Personal Security Tips for Healthcare Workers
GOOD HABITS FOR HEALTHCARE WORKER SAFETY
In most cases, you are in control of the circumstances in which you place yourself. Just by being AWARE that you are a potential victim of a personal crime is the first step toward prevention.
The least expensive and most effective measure you can take to protect yourself against crime is to incorporate certain habits into your daily routine that make you and your family less vulnerable - to adopt a “security conscious” lifestyle. Always be aware of your environment and any possible dangers. Take note of the nearest exits in any facility you visit. A basic rule is to stay alert to your surroundings, trust your instincts, and if you feel uncomfortable in a place or situation, take action, and leave immediately. The best prevention is precaution.
Hospitals and Health Centers/Clinics:
Healthcare clinics, offices and hospitals can be emotionally charged places of work with intense personal interactions between healthcare worker and patient. While creating an atmosphere of trust is important, workplace safety is even more critical for this unique type of workplace.
If the facility’s access control or lock systems are not working properly, report this to Hospital Security and Maintenance.
Do not prop open doors.

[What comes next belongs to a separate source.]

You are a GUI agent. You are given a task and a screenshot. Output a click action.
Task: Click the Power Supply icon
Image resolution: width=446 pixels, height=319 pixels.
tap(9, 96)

Report all doors that are broken or won’t lock/secure properly to hospital maintenance.
Always wear your hospital photo identification badge when in the hospital or at any of the off-site facilities.

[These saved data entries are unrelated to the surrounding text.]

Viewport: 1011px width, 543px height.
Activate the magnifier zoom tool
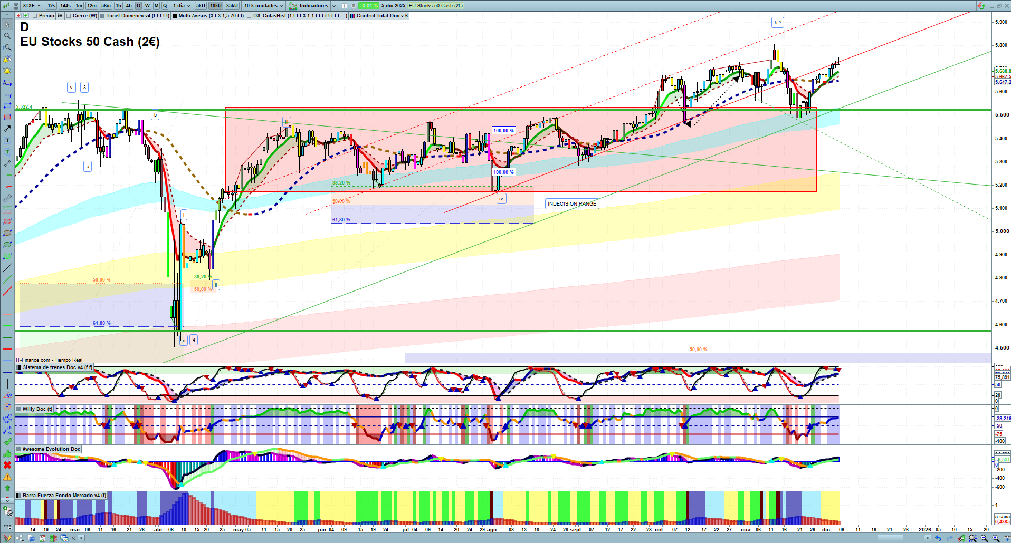click(x=7, y=36)
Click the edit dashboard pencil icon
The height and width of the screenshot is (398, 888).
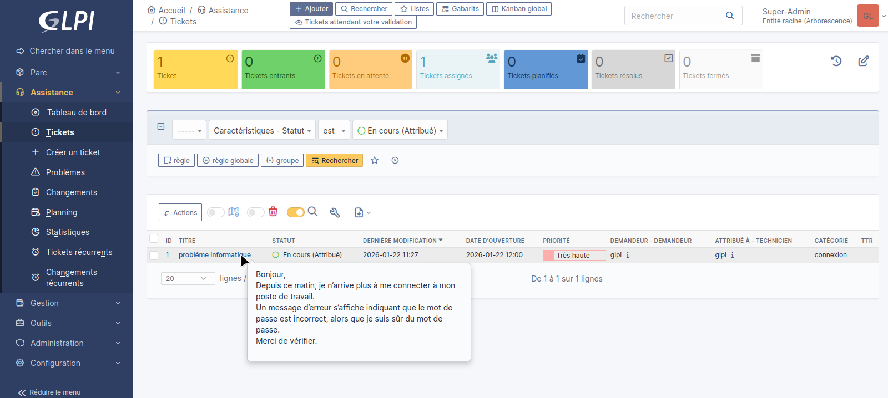tap(864, 61)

Immediately report all lost or stolen hospital ID badges. Remember it allows access into hospital facilities.
Do not allow non-employees to tail gate behind you through a locked card access only door. Politely ask if you can help them and immediately report suspicious behavior/activity to hospital security or 911 in cases of emergencies.

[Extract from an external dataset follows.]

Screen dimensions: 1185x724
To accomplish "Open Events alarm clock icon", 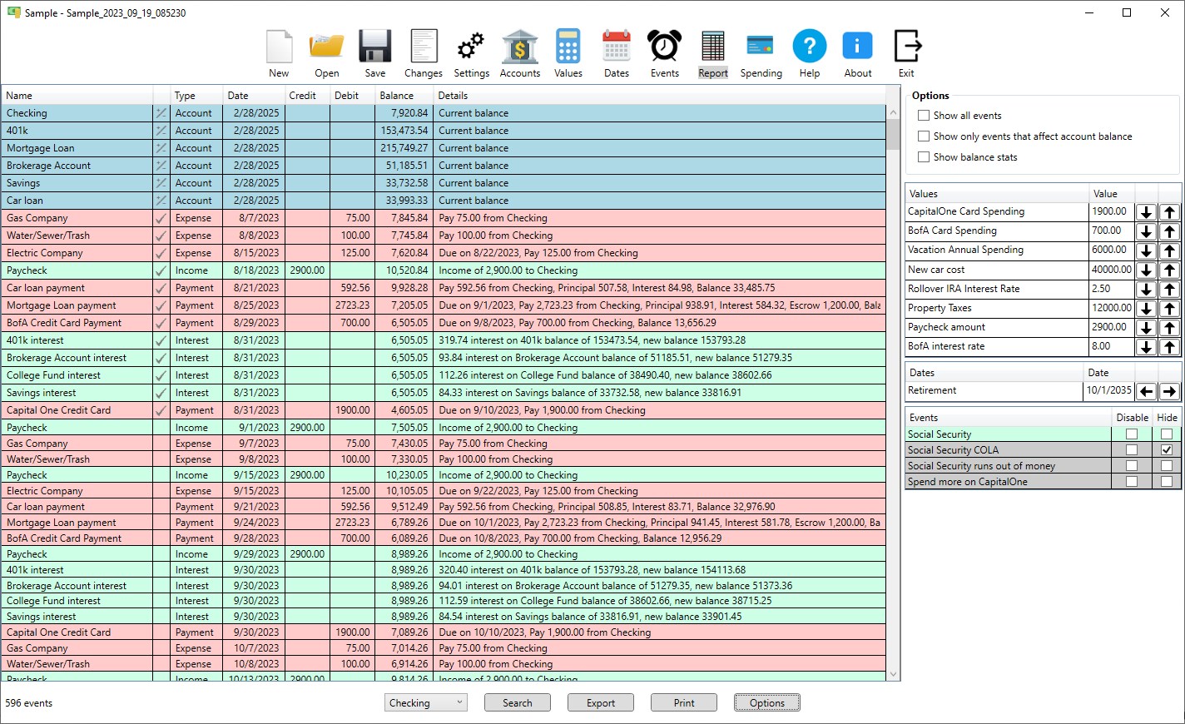I will click(x=665, y=47).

Hospital staff do not have to take verbal abuse. Try to verbally de-escalate the situation and call Hospital Security assistance and 911 (police) in cases of emergencies.
Immediately report any threats to your supervisor and hospital security even if you are not sure that these are real. Early identification and intervention is critical.
Report ALL crimes to hospital security, no matter how minor it might be. All serious crime should be reported to security and the local police.
Do not leave money or valuables unsecured in your office or at your workstation.
Always be aware of your surroundings and what is going on in your work place.
Be proactive and make good common-sense decisions concerning your safety as well as your co-workers, patients and families.
Know your department and/or facility’s emergency plans including evacuation procedures, mustering locations, safe rooms, and other components.
Parking Lot Safety:
The parking lot of a healthcare facility or hospital, even if in a secured lot, can expose a healthcare worker to risks. Create good habits from these tips to be less vulnerable when arriving at, and leaving work.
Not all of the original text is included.